User-friendly, type safe, runtime efficient tooling for working with tabular data deserialized from comma-separated values (CSV) files. The type of each row of data is inferred from data, which can then be streamed from disk, or worked with in memory.
We provide streaming and in-memory interfaces for efficiently working with datasets that can be safely indexed by column names found in the data files themselves. This type safety of column access and manipulation is checked at compile time.
For comparison to working with data frames in other languages, see the tutorial.
To play with various
demos, I
recommend working in a cabal
sandbox, and not installing the
executables associated with each demo.
$ cabal sandbox init
$ cabal install --dependencies-only -f demos
$ cabal configure -f demos
$ cabal run getdata
$ cabal run plot
The getdata
program downloads data sets used by the plot
and
plot2
demo programs. Feel free to download those files manually;
they are linked from the source for the demo programs that use them.
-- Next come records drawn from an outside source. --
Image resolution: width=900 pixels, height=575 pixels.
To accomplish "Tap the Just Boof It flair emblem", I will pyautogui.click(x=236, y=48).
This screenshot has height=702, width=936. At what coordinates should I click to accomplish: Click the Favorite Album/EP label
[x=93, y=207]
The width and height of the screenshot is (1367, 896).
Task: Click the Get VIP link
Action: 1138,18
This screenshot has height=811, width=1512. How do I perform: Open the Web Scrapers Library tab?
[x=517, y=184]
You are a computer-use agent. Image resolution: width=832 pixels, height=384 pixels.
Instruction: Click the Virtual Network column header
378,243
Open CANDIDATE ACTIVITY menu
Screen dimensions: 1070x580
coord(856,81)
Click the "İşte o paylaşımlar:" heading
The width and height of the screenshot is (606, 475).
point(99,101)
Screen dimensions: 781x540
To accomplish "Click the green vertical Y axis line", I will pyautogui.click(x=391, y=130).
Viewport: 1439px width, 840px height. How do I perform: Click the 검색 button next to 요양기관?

You can also explore the demos interactively by specifying a build
target to cabal repl
,
$ cabal repl plot
The benchmark shows several ways of dealing with data when you want to perform multiple traversals.
Another demo shows how to fuse multiple passes into one so that the full data set is never resident in memory. A Pandas version of a similar program is also provided for comparison.
This is a trivial program, but shows that performance is comparable to Pandas, and the memory savings of a compiled program are substantial.